NPF config data limit

[Emmanuel Nyarko <emmankoko519%gmail.com@localhost>]

Hi tech-net,

NPF currently sets a static 4 * 1024 * 1024 limit in the kernel to the bytes of config data you can load for processing.

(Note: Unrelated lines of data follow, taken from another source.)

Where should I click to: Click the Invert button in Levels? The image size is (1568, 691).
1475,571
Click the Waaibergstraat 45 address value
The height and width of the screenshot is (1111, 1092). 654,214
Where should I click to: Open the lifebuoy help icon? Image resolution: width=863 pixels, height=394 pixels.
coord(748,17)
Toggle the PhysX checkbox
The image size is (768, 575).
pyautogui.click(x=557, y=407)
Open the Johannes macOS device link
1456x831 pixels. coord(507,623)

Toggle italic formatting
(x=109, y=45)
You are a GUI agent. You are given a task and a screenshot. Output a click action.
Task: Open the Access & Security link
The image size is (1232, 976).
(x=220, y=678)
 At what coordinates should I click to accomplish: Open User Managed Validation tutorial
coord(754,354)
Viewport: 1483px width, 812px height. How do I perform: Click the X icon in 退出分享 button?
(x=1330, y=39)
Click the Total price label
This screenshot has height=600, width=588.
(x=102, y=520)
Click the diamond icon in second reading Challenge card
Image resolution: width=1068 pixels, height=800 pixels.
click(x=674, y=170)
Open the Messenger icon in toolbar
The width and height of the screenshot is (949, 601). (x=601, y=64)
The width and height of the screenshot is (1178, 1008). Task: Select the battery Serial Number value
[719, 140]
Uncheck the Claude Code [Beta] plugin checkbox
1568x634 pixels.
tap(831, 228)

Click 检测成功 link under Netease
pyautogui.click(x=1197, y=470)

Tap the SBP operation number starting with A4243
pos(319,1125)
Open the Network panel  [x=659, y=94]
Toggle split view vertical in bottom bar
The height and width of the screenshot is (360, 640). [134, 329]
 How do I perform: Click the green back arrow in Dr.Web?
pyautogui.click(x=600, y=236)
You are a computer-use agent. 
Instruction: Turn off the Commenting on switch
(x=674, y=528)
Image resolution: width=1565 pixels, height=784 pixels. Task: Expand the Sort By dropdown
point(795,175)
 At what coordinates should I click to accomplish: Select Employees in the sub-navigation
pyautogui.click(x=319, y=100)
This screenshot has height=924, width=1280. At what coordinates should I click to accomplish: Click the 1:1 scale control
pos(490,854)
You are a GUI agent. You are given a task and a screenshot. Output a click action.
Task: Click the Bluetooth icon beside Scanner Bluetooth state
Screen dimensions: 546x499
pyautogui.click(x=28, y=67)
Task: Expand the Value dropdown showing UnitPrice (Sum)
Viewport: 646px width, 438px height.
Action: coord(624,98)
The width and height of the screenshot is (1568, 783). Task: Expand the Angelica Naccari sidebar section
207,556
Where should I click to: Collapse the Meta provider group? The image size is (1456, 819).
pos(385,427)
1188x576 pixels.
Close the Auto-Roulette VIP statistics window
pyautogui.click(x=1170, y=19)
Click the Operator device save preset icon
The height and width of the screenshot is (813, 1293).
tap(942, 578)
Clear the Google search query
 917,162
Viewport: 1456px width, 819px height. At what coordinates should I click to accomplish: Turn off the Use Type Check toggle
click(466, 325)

this patch updates it to make it dynamic via sysctl. some users may have larger computing resources 
That can safely accomodate larger config size hence they need for a dynamic control.

but it is set to 4 * 1024 * 1024 by default. but can set it to a minimum of a page size or max is the size of your physical memory.
tested and the config size updates cleanly. 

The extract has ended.